The casual video-market observer can be forgiven for thinking that the latest version of an MPEG video compression standard, HEVC, exists only to enable the fledgling Ultra HD market.
As companies like Qualcomm, Apple and Samsung well know, the latest MPEG/ITU video compression standard will serve a much larger and less glamorous purpose than delivering 4,000 lines of eye-popping video resolution to high-end big-screen TVs. Think of HEVC more as the Plain Old Compression (POC) workhorse for badly clogged networks groaning under the pressure of consumers’ seemingly insatiable appetite for video delivered via the internet. The expansion of video programming consumption to mobile devices has content and service providers scrambling to find virtual and/or actual increased bandwidth to accommodate a pent-up demand for high-quality, error-free network-delivered video. More efficient compression isn’t the only part of the equation but it’s a critical one. This pent-up demand doesn’t require an ultra-high video resolution; it just requires steady and constant delivery of plain old HD or SD video.

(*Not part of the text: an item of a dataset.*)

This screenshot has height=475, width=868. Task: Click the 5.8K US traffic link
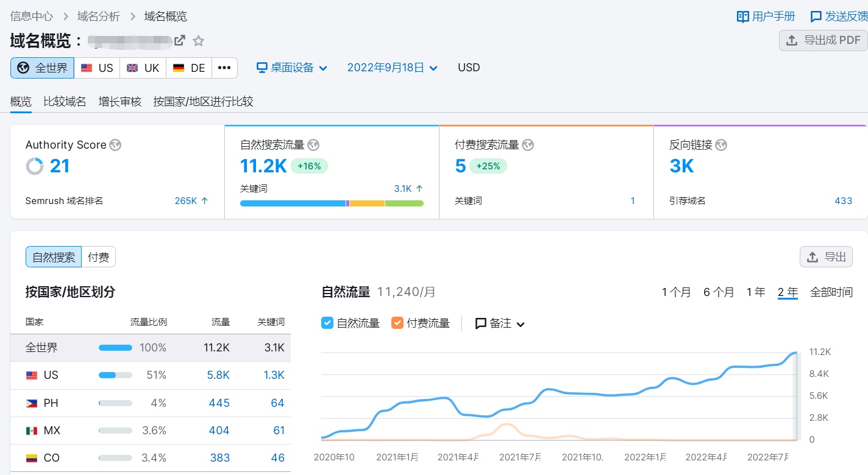coord(218,375)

Samsung and Apple have already shipped tens of millions of smartphones that are HEVC compatible (Galaxy S4 and iPhone 6 and 6 Plus). Whereas the SoCs (that support HEVC) required to deliver the UHD experience can add as much as $20 to a bill of materials, a POC application adds somewhere in the neighborhood of $5. For wireless service providers who believe that improved transmission standards, more spectrum, and more efficient compression creates a better video-viewing experience (than wi-fi delivery), specifying baseline HEVC is an easy call. More so because some service providers believe there’s additional revenue to be had by charging extra for that better experience.
And with HEVC support baked into the Android L (or Lollipop) standard, DTC looks for HEVC support from all major mobile phone suppliers in 2015. In its HEVC product forecast, DTC estimates that more than 300 million HEVC-capable mobile phones will ship in 2015 growing to more than 1.5 billion in 2018. In comparison, DTC estimates that there will be about 9 million HEVC TVs shipped in 2015.
You won’t see much about HEVC being used for POC for on-line delivered content. There’s plenty of promotion for 4K UHD content available from the likes of Netflix and Amazon Prime, and you could also be excused for concluding there must be lots of consumers viewing HEVC-encoded UHD programs online. The number of programs is currently limited and only Netflix subscribers who have select brands and models of new 4K UHD TVs have access to the programs. But, it’s even more restricted than that because unless you have a connection speed of at least 15 Mbps, it’s a tossup as to whether or not your connection will be good enough for an “acceptable” viewing experience. Over time these conditions will change but it won’t happen overnight.
DTC projects that many more video playback devices will soon be made with chips that accommodate HD or SD programs encoded with the more efficient compression. This probably won’t get much attention, but the plain, steady and constant rarely do.